How to check if file exists in Google Cloud Storage?

Question

I have a script where I want to check if a file exists in a bucket and if it doesn't then create one.

I tried using os.path.exists(file_path) where file_path = "/gs/testbucket", but I got a file not found error.

I know that I can use the files.listdir() API function to list all the files located at a path and then check if the file I want is one of them. But I was wondering whether there is another way to check whether the file exists.

+1 ran into this myself. We eventually wound up doing an HTTP HEAD on the public address of the file, but that's not a general solution. — ckhan, Nov 23 '12 at 08:41

nickyfot · Answer 1 · 2021-02-12T17:32:34.483

74

This post is old, you can actually now check if a file exists on GCP using the blob class, but because it took me a while to find an answer, adding here for the others who are looking for a solution

from google.cloud import storage

name = 'file_i_want_to_check.txt'   
storage_client = storage.Client()
bucket_name = 'my_bucket_name'
bucket = storage_client.bucket(bucket_name)
stats = storage.Blob(bucket=bucket, name=name).exists(storage_client)

Documentation is here

Hope this helps!

Edit

As per the comment by @om-prakash, if the file is in a folder, then the name should include the path to the file:

name = "folder/path_to/file_i_want_to_check.txt"

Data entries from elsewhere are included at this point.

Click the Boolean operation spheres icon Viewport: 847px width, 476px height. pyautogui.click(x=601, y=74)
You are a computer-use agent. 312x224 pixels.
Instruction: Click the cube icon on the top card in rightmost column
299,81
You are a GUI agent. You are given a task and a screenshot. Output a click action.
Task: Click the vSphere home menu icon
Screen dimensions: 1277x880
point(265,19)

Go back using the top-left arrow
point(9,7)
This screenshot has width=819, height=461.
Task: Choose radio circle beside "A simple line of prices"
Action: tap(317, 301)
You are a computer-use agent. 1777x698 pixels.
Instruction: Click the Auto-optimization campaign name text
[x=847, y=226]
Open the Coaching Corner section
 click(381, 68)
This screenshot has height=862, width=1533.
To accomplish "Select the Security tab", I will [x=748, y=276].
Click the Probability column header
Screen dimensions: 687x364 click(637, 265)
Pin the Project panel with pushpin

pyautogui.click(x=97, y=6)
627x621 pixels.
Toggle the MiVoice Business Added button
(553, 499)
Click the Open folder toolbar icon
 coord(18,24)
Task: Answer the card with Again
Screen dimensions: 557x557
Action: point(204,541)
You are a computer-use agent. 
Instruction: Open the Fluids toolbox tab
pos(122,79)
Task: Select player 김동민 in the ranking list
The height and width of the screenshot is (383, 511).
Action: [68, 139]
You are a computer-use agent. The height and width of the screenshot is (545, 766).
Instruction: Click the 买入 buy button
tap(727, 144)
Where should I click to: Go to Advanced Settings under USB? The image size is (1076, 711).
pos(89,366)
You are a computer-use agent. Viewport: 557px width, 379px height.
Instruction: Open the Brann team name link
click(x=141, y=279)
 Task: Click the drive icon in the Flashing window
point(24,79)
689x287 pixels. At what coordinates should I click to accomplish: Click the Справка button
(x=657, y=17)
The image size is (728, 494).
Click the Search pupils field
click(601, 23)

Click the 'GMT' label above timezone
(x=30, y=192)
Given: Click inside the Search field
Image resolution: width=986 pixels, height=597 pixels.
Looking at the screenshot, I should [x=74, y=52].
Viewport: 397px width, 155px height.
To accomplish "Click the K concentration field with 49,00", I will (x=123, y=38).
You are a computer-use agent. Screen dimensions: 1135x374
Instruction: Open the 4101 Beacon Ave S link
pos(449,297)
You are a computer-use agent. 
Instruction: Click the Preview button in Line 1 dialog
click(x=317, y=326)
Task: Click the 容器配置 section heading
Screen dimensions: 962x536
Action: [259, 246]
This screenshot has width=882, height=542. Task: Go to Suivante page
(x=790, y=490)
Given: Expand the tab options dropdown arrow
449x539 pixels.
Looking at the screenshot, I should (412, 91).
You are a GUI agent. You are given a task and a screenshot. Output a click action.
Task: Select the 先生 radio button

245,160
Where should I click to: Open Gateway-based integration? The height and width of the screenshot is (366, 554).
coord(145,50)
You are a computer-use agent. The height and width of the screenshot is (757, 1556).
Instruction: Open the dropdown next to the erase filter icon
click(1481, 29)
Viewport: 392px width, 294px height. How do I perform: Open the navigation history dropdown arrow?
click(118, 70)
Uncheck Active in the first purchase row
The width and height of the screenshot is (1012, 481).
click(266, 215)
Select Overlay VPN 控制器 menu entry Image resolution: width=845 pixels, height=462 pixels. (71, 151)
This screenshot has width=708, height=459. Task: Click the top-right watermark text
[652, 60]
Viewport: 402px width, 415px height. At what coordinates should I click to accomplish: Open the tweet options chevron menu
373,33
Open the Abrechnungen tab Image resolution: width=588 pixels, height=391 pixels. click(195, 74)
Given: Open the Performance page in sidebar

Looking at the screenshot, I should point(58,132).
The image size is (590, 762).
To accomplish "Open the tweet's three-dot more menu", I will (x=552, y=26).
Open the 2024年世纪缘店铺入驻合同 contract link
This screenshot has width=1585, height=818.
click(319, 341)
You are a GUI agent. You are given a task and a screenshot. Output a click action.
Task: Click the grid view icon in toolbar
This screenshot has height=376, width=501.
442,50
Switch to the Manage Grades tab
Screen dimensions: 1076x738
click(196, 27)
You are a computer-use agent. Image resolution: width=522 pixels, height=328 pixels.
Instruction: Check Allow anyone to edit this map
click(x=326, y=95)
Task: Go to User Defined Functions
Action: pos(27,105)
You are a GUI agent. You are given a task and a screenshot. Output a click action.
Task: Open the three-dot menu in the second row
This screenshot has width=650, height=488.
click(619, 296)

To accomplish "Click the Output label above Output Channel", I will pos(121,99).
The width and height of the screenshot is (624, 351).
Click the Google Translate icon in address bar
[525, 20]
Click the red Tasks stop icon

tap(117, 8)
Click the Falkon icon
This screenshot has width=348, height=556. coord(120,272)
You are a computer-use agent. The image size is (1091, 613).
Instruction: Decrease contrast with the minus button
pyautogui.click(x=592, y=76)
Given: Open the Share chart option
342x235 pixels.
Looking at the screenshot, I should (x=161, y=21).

edited Feb 12 '21 at 17:32

answered Jul 03 '18 at 12:30

nickyfot

1,932
17
25

5

Above solution may not work if file exist in some folder in google cloud storage and not in root directory of cloud storage, do this instead `stats = storage.Blob(bucket=bucket, name="folder_1/another_folder_2/your_file.txt").exists(storage_client)` – Om Prakash Jun 13 '19 at 07:33
Thank you! This is exactly what I needed. – David Valenzuela Urrutia Aug 07 '20 at 16:55
1

it will also not work if the blob is a folder and not a file. – confiq May 04 '21 at 21:49
the link has been moved: https://cloud.google.com/python/docs/reference/storage/latest/google.cloud.storage.blob.Blob#google_cloud_storage_blob_Blob_exists – m25 Sep 16 '22 at 16:15

score 35 · Answer 2 · answered Nov 08 '18 at 09:48

35

It's as easy as use the exists method within a blob object:

from google.cloud import storage

def blob_exists(projectname, credentials, bucket_name, filename):
   client = storage.Client(projectname, credentials=credentials)
   bucket = client.get_bucket(bucket_name)
   blob = bucket.blob(filename)
   return blob.exists()

answered Nov 08 '18 at 09:48

javinievas

488
4
5

2

For thousands of URLs this is slow. Is there anyway to submit a batch of key/buckets in one go? – Adam Hughes Apr 14 '20 at 19:05
also seems error prone if the file is large (anecdotal). `urllib3.exceptions.ProtocolError: ('Connection aborted.', OSError(0, 'Error'))` – s2t2 Aug 13 '20 at 13:53

score 15 · Answer 3 · answered May 07 '20 at 15:31

The answer provided by @nickthefreak is correct, and so is the comment by Om Prakash. One other note is that the bucket_name should not include gs:// in front or a / at the end.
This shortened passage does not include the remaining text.